### TEXT EXCERPT

· · ·

Reviewed by Colin Jacobson

While I attempt to keep an open mind when I check out new films - really! - I must admit I’m starting to dread anything apparently espoused by the Sundance Festival. I previously saw 2000’s The Tao of Steve and thought it was a watchable and sporadically entertaining flick but nothing special. At Sundance, Donal Logue got a special award for his lead performance, apparently because he gained a lot of weight.

My memories of Tao were much more negative than those I wrote in my review; I remembered hating it. I think I confused my feelings about the obnoxious and grating audio commentary with my thoughts about the film itself. In any case, I wasn’t exactly wild about Tao.

However, that flick looks like a masterpiece compared to 2001’s Haiku Tunnel, another flick screened at Sundance. Maybe it’s not the Sundance thing that’s the problem; perhaps I just shouldn’t see indie films in which fat guys land very attractive babes. At least Logue was a decent-looking guy; he just packed on the lard for the role. On the other hand, Tunnel’s Josh Kornbluth may well be the ugliest man on the planet. Fat, bald and generally goofy, he presents an intensely unappealing presence at all times.

· · ·

### GOAL OF THE EXERCISE
In the film review, what did Donal Logue receive at Sundance? The records that come next have no connection to the film review.

· · ·

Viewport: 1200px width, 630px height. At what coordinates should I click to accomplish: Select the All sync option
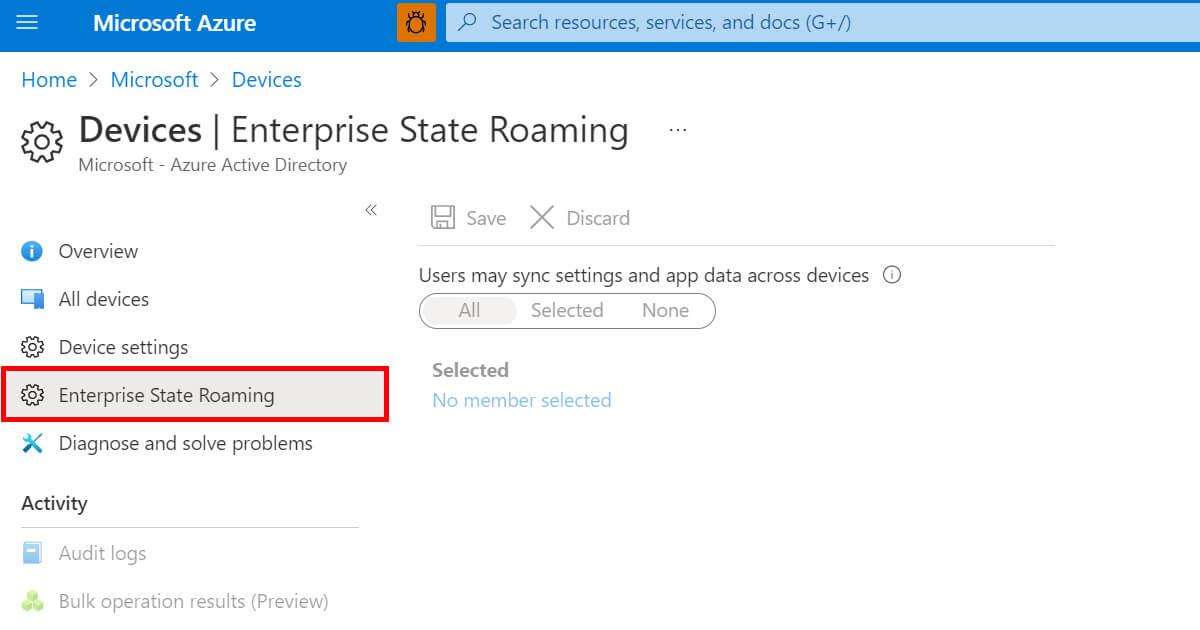pos(469,310)
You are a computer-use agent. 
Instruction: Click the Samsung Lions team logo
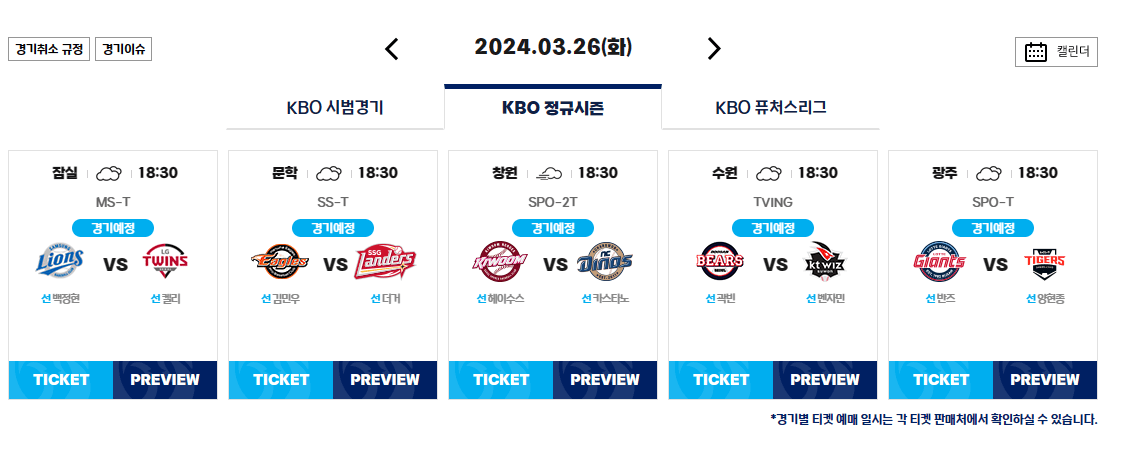(61, 264)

· · ·

### RESPONSE BELOW
A special award for his lead performance.